One of the biggest threats comes from the ever-growing gauntlet of wind turbines being built in areas that are critically important for Golden and Bald Eagles and other birds. As our 2016 report, "10 of the Worst-sited Wind Energy Projects for Birds" noted, the nearly 5,000 turbines operated by four different developers in the Altamont Wind Resource Area in California have killed more than 2,000 Golden Eagles since 1998 when the facilities started keeping track.
Of all of these, the poorly sited Summit Repowering Project (formerly the Altamont Winds Wind Energy Project) has long been one of the worst killers of eagles and other raptors.
In a bid to support the production of renewable energy, in 2009, the federal government established rules granting the wind energy industry and other sectors permission to kill eagles under limited circumstances for up to five years. In a 2013 decision that may further increase eagle mortality, this rule was changed to allow wind energy companies to obtain 30-year permits to kill eagles without prosecution.

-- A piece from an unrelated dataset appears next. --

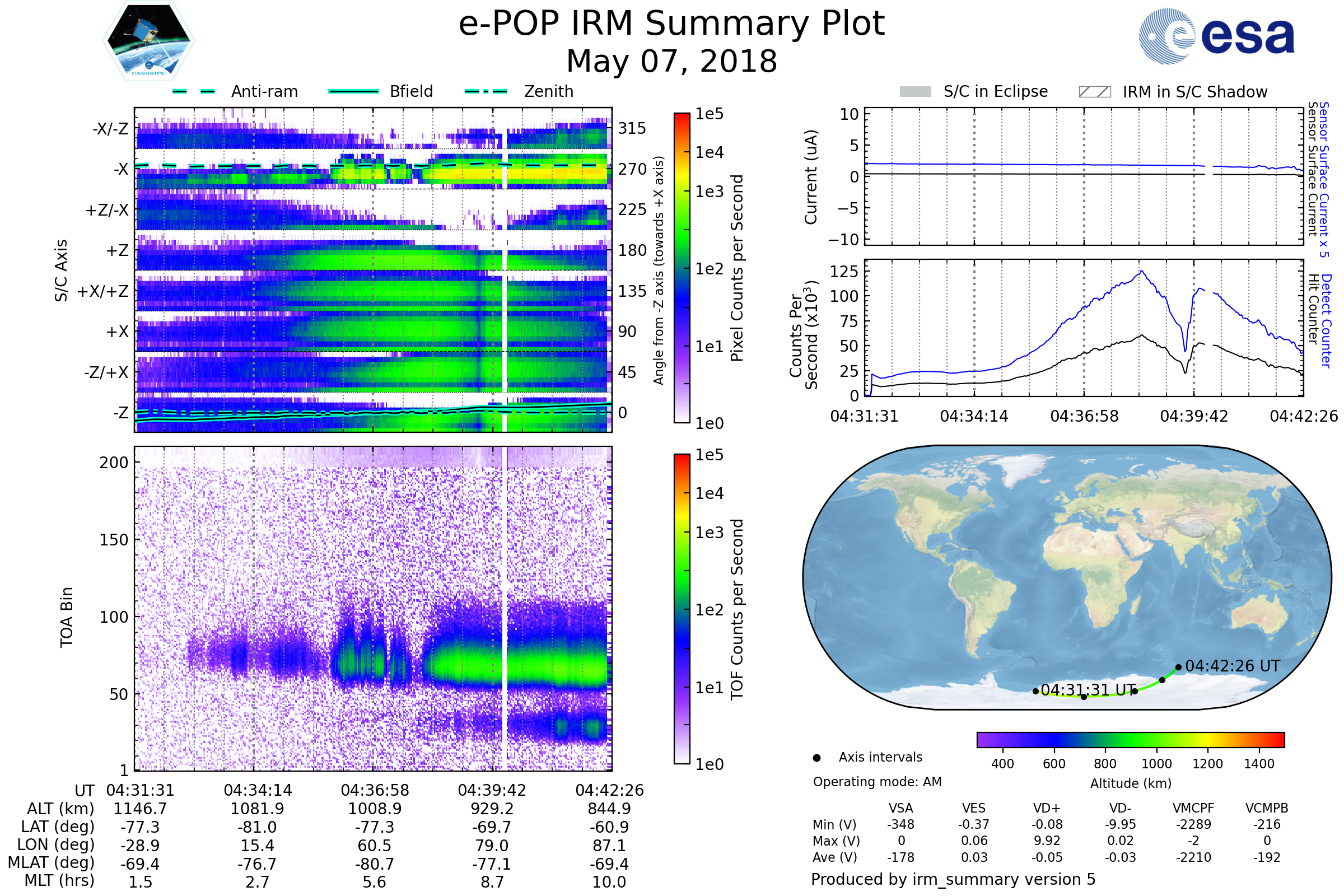Click the TOF Counts per Second colorbar
The height and width of the screenshot is (896, 1344).
(x=682, y=609)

Concerned, in 2014 we filed suit about the 30-year eagle permit rule as part of ongoing advocacy for Bird-Smart wind energy. We support the responsible development of renewable energy, but urge the industry to conduct assessments before placing turbines in places where Golden Eagles and other protected birds will likely be impacted. We were thrilled to be able to declare victory in this case in 2015.
Lead poisoning is another major threat to the Golden Eagle; like the California Condor, it hunts and scavenges in areas where many tons of lead are left in the environment each year by hunters. Without intensive, emergency treatment, birds that ingest lead face extreme sickness or death.
Because of its impact on eagles, condors, and other declining bird species, we continue to encourage hunters to use only non-lead shot.